→ EXTRACT
══════════
Frederick's is in AL., Hoye tractor is in central TX and Ohio, and LMTC is near Blanchester Ohio...many ship nearly everywhere is the U.S.

Not sure if you understand the basics but here is the condensed version from brokers in Japan-to-Dealers in the U.S.:
The tractors are offered by grades. A. B. and C. The A grade tractors are in sound mechanical condition and require no mechanical or little (or none) cosmetic attention...these tractors are more expensive. B tractors require no mechanical attention and have no known defects...but may need replacing tires, seats and paint work but also run and operate correctly. The A and B grade tractors are purchased and guaranteed to run and all operations (engine, transmission, hydraulics) operate normally...and with a battery plus diesel fuel will start (and can be driven to the domestic dealers transport truck/trailer). It is seldom an A or B grade tractor is not a "Gem".

C tractors have known defects like brakes, clutch, tires, seats etc...but run, or can be made to run with a minimal investment in parts (and labor). Usually C grade tractors are imported for hard parts inventory or to meet a specific customers request for parts, or by people with less money to invest container wise, but are willing to 'wrench' and purchase the necessary parts to make run.
══════════
→ DATA SECTION
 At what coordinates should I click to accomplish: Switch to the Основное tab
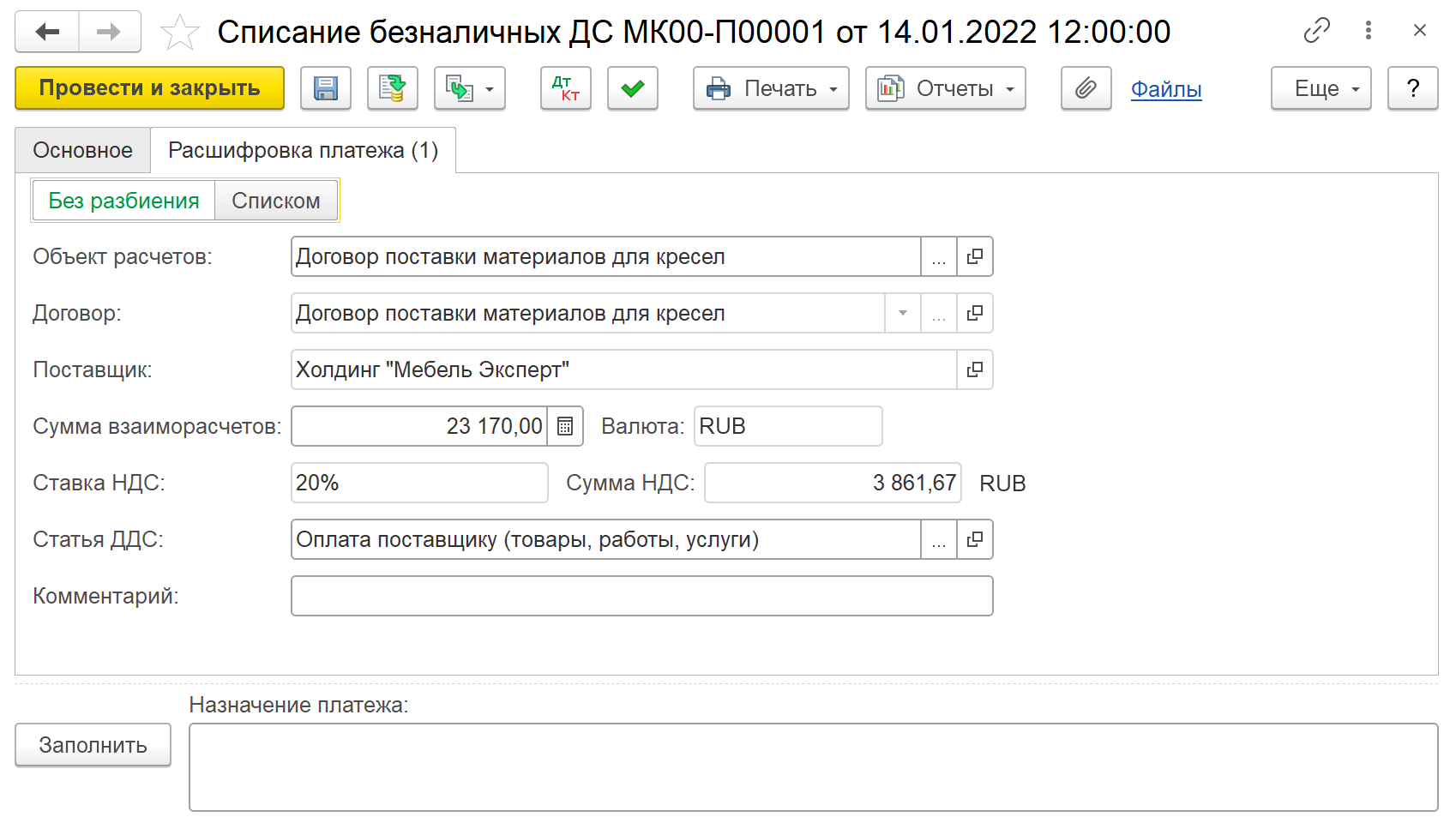(x=82, y=150)
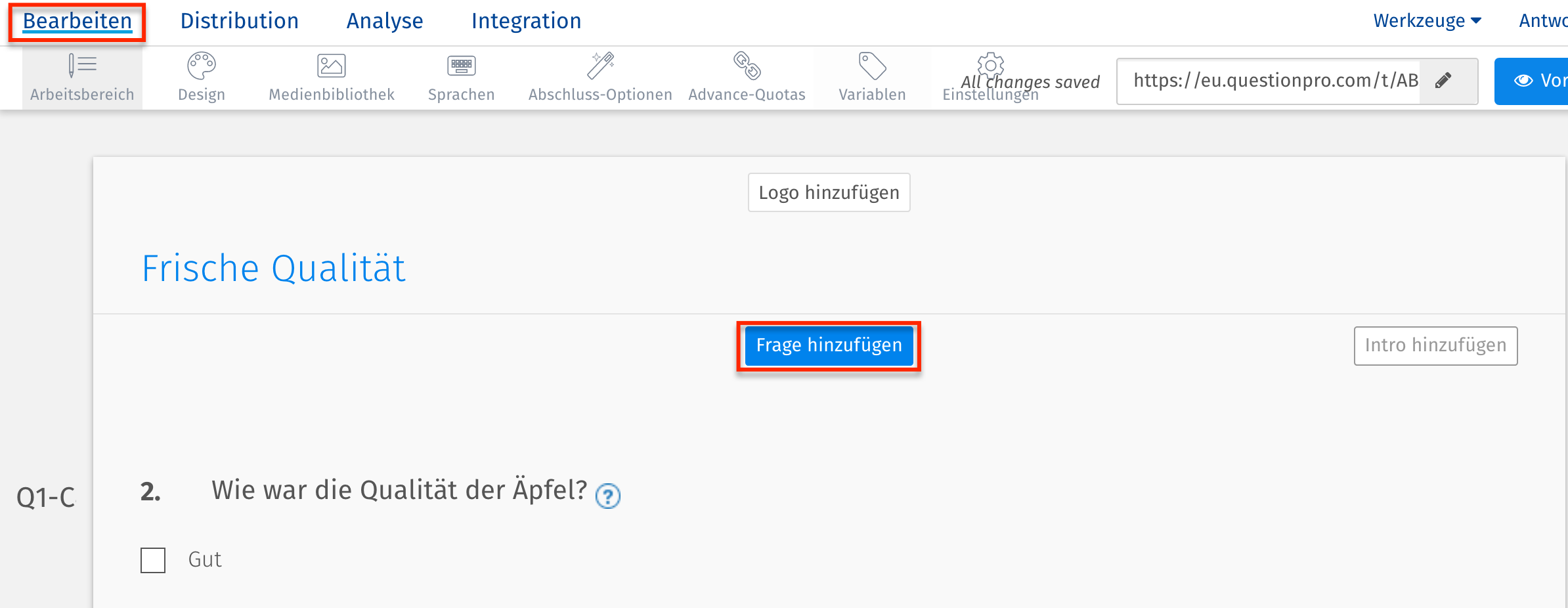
══════════
→ WHAT YOU NEED TO DO
Please reproduce everything in the tractor grading text from "C tractors have" down to "to make run.", word for word.

→ EXERCISE RESPONSE
C tractors have known defects like brakes, clutch, tires, seats etc...but run, or can be made to run with a minimal investment in parts (and labor). Usually C grade tractors are imported for hard parts inventory or to meet a specific customers request for parts, or by people with less money to invest container wise, but are willing to 'wrench' and purchase the necessary parts to make run.